One side of the shop was lined with shelves of cans and bottles. A travelling salesman from Battle Creek had persuaded Kandel that every modern grocer was stocking these convenient foods. The wave of the future, he said. But nobody wanted expensive goyesha food they couldn’t examine and smell. The cans were dusty and their labels were beginning to fade. Sophie convinced Kandel that if he pulled out the shelves, he could set up a nice little counter and people would come for a snack, maybe even a meal. She also convinced him, with a plate of her stuffed cabbage, to give her a job.
Within a year, the little counter had turned into a cafe. Sophie fed workmen, peddlers and schmoozers all day and then went home to feed her own.

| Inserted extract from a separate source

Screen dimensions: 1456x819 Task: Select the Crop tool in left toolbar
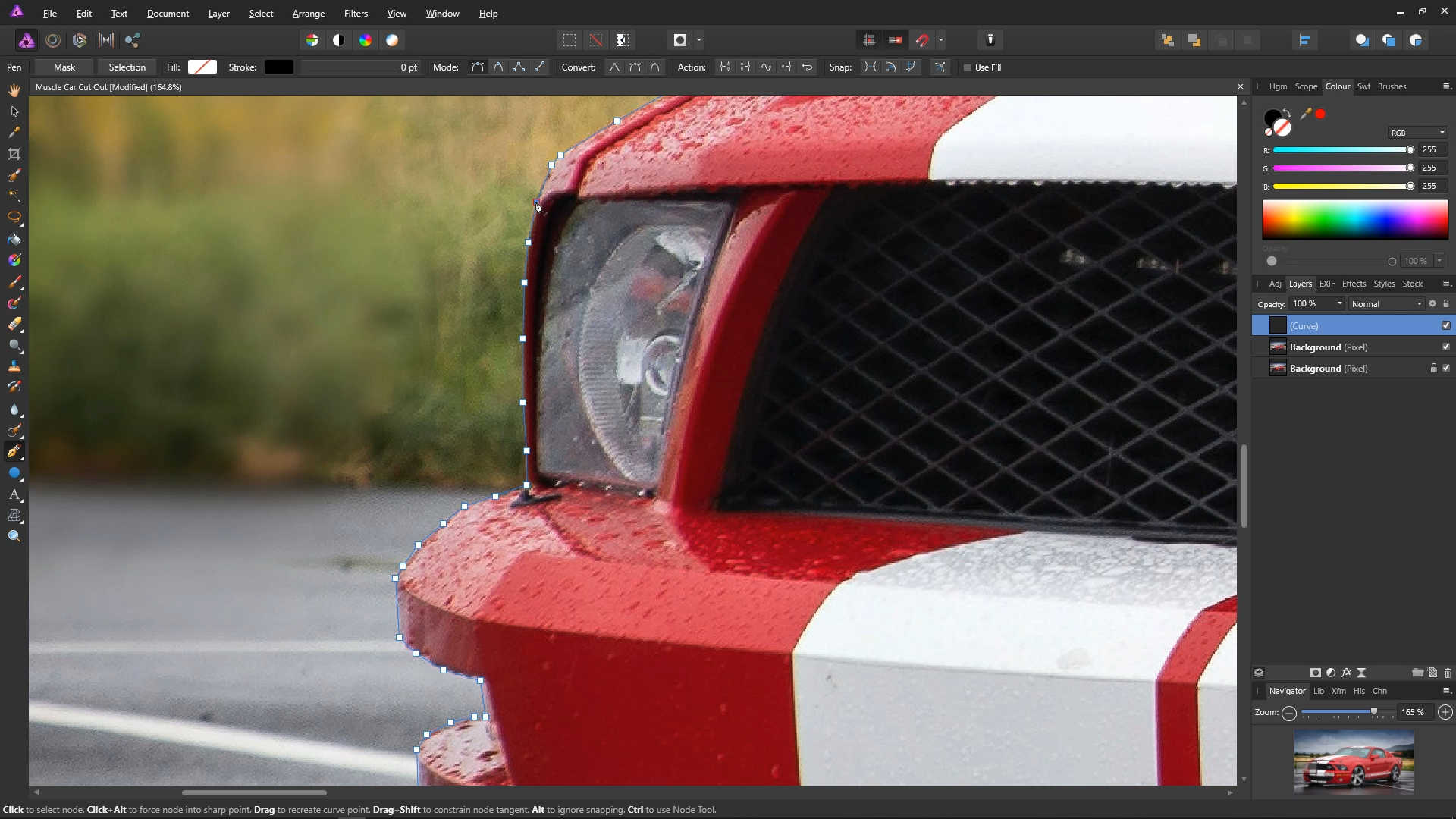tap(14, 154)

Now pride is a great waster of time and energy, but Sophie was no fool. She understood that for her husband, pride and self-respect were inseparable. She also understood the value of a peaceful household. Whatever she did in the world outside, in their home, Jacob was king. And, as might be expected of the king of such a diminished kingdom, he ruled like a tyrant. If outside his door the world was on its way to the Wrath of God, he, like Lot, would be the One Just Man. Under his roof, Tradition and The Law would be observed to the letter. It never crossed his mind that after a while it was more Sophie’s roof than his. To be fair, such a radical idea never occurred to Sophie either.

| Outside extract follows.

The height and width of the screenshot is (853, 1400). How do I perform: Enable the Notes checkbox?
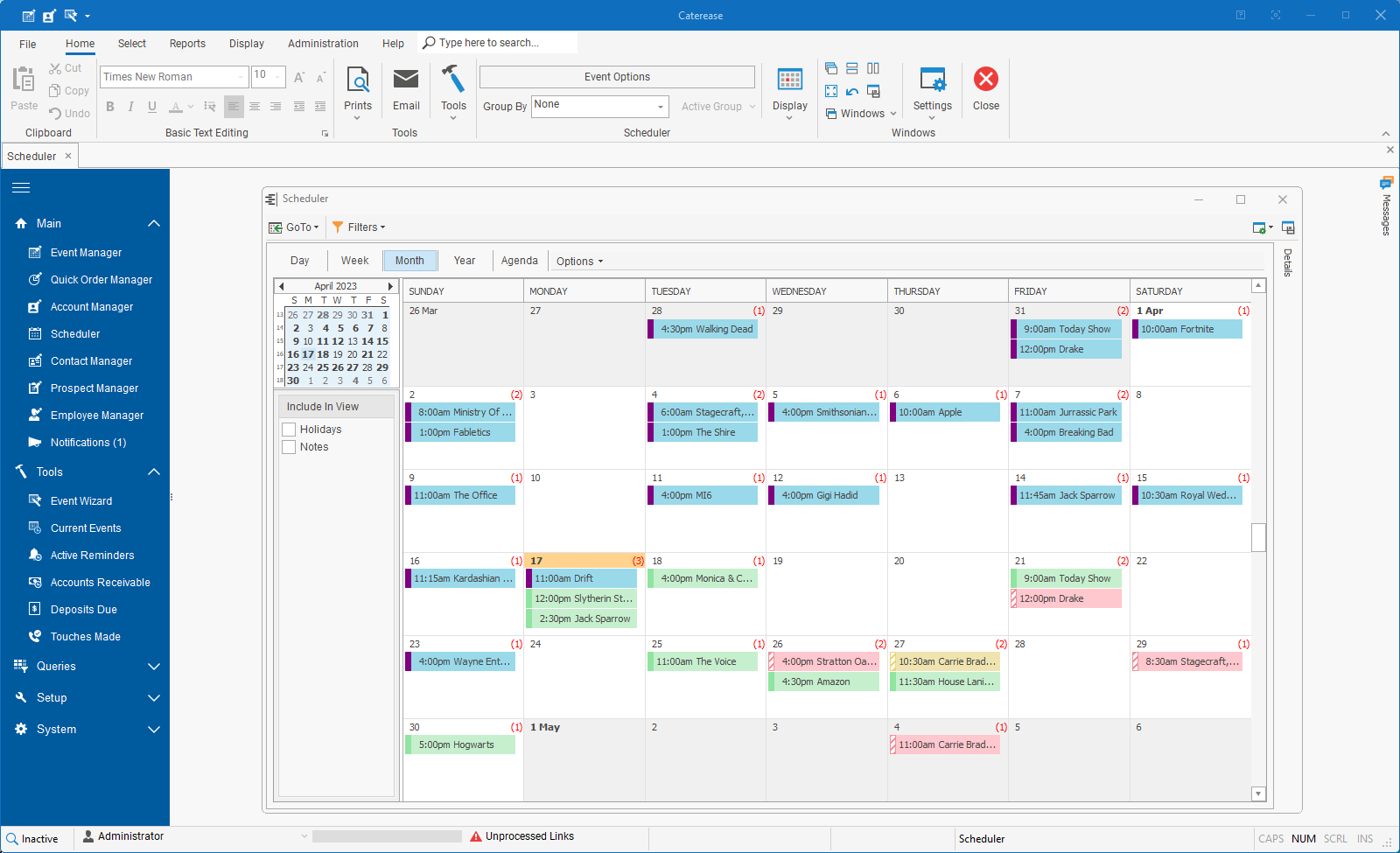pyautogui.click(x=289, y=446)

By the time Rachel arrived, Sophie had borne eight children, one still at birth and a second taken by whooping cough when he was six months old. Rachel came into a world only recently saddened by the death of Sophie’s mother, Ruchel. Still, a birth so soon after a death was meant to be a mitzvah, a blessing. The child was named for her grandmother, as Tradition dictated, and welcomed into an extended family of sisters, brothers, cousins, aunts and uncles. She was the youngest and the last, the pet of them all.
∞
On Third Avenue, a fashionable young couple amble, hand in hand. They have been to an open-air dance in Washington Square and their festive clothes glow in the yellow orange wash of the street lights. The young man swings his cream linen jacket carelessly over his shoulder. The girl shakes her head when she laughs, a deliberate mannerism to make her cream and yellow hair ribbons bounce and rustle.
For some blocks now, the young man has been trying to steal a kiss, but every time he thinks he might, the girl pulls away and skips ahead.

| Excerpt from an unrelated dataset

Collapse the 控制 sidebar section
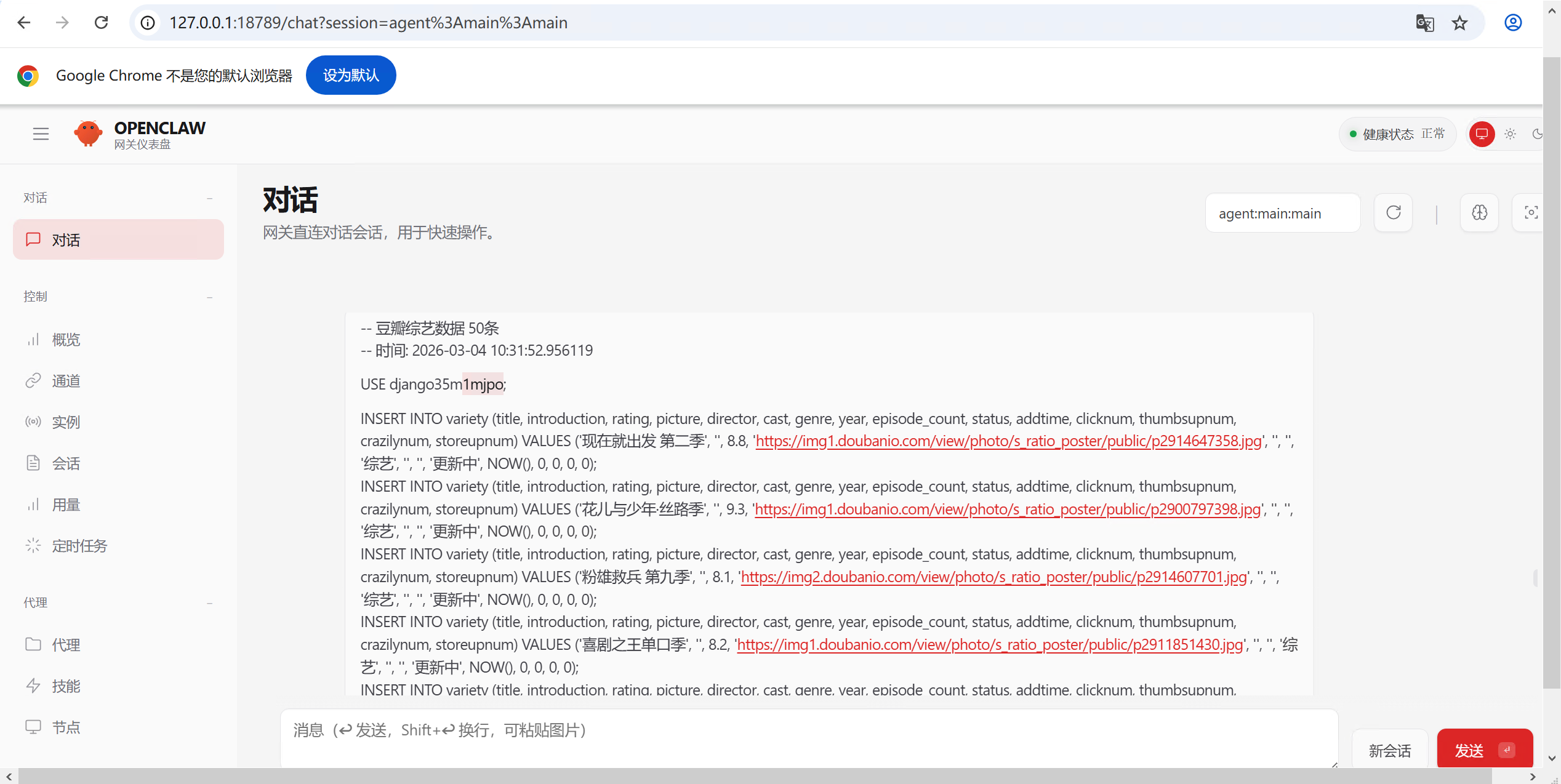 [x=210, y=297]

When Rachel rounds the corner, they can hardly ignore her. Even in New York, a woman holding up her skirts and sprinting through the streets is an odd sight. But a shabbily dressed woman running through this district at such a late hour is probably a matter best left alone. Besides, the boy has eyes only for his flirtatious companion. And as for the girl, she is pressed by more amusing concerns. It is a fine summer night; she has been to a party; she is wearing the most perfect yellow kid dancing slippers in New York, and she has been teasing her young man mercilessly for the better part of five city blocks.
They step aside to make way for the madwoman and, as they do so, Rachel and the girl look each other full in the face. The glance is merely passing but the young girl cannot help being moved, astonishingly so. Quickly, she looks away, embarrassed and stricken. For just that instant, she believes she has seen the purest, most profound loneliness imaginable; hungry loneliness, endless, dark and insatiable. It pulls at her, draws her remorselessly, the way a dream phantom tears you from the safety of your bed to wake you in a crumpled heap on the floor, unable to give voice to your night terrors. The girl imagines she must break away or be consumed.
Searching for a rescuer, or perhaps merely a distraction, her eyes settle upon the puzzled, still eager, young man. She throws herself into his arms, clings to him, buries her face in his chest. Her delicate arms grip him like a drowner. The young man can scarcely believe his luck.